At humanity's present rate of consumption, by 2030 we'll need the resources of two Earths just to survive long-term. There are really two options: start building another Earth, or drastically change our lifestyles. Which one is supposed to be easier?
According to the latest "Living Planet" report from the World Wildlife Fund, Earth's 6.8 billion people are already using 1.5 times our planet's sustainable resources. That means we're already creating 1.5 times the amount of carbon dioxide the planet can reabsorb, and our consumption of resources outstrips the planet's ability to replenish itself.

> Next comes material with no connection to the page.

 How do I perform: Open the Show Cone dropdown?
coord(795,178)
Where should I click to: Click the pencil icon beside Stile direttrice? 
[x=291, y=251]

And the problem will only worsen as the population increases - the UN's relatively modest projections says there will be 8.3 billion people by 2030 - not to mention climate change and increased consumption as poorer regions continue to industrialize. Even reasonably optimistic estimates for those three factors suggest that, by 2030, humans will be consuming enough sustainable resources and producing enough carbon dioxide waste for two entire Earths.
The problem only gets worse the more developed a country is. If the entire world had the consumption habits of the United States, we would need 4.5 Earths to sustain ourselves. But this isn't just a consumption problem - in the developing world, particularly in tropical regions, the biggest issue is the loss of biodiversity, which has dropped 30% worldwide since 1970 and a whopping 60% in the poorer tropical regions.

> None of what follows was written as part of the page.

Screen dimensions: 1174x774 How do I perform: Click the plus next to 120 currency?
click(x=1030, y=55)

Jim Leape, director general of WWF International, explains the basic problems:
"There is an alarming rate of biodiversity loss in low-income, often tropical countries while the developed world is living in a false paradise, fuelled by excessive consumption and high carbon emissions."
Increased carbon emissions have made our carbon footprint 11 times bigger than it was in 1960. The report singles out a rather unlikely list of the ten countries with the biggest ecological footprint per person: the United Arab Emirates, Qatar, Denmark, Belgium, the United States, Estonia, Canada, Australia, Kuwait and Ireland.

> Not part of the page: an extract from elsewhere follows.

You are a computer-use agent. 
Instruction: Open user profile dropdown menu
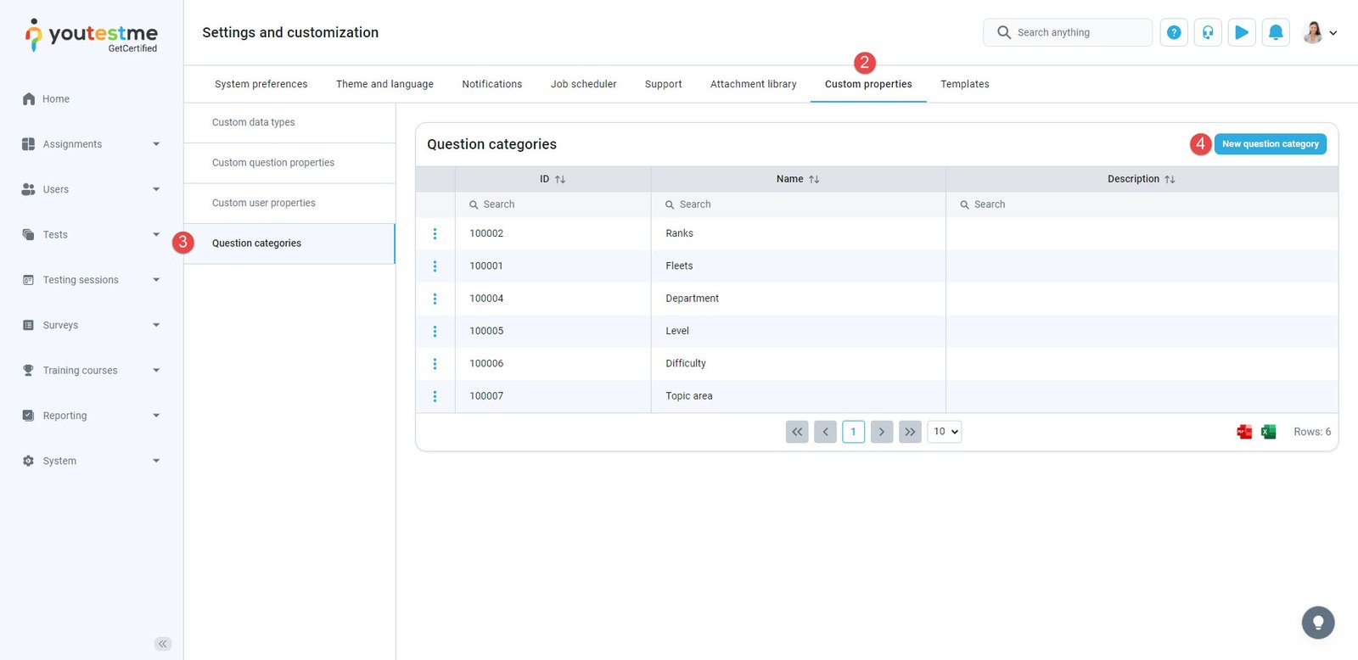pos(1320,33)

So how do we solve this? Terraform Mars? Drag an Earth-2 out of the Oort Cloud? Set off for Zarmina? Colonize an uninhabited Earth in an alternate universe? (Or invade an alternate Earth inhabited only with Nazis, if we feel like a challenge.) Those honestly all might be part of our species's long-term survival one of these days - well, maybe not the parallel Nazi thing - but in the twenty-year timescale we're talking about, our best and only bet is changing our consumption habits.
That doesn't have to mean sliding back into the dark ages. The report does point out that we can keep up our current levels of development and still radically reduce our carbon footprint, as long as we make smart choices about our diet and energy consumption going forward. It won't be easy, but Leape identifies the basic challenge our species faces:
"Somehow we need to find a way to meet the needs of a growing and increasingly prosperous population within the resources of this one planet. All of us have to find a way to make better choices in what we consume and how we produce and use energy."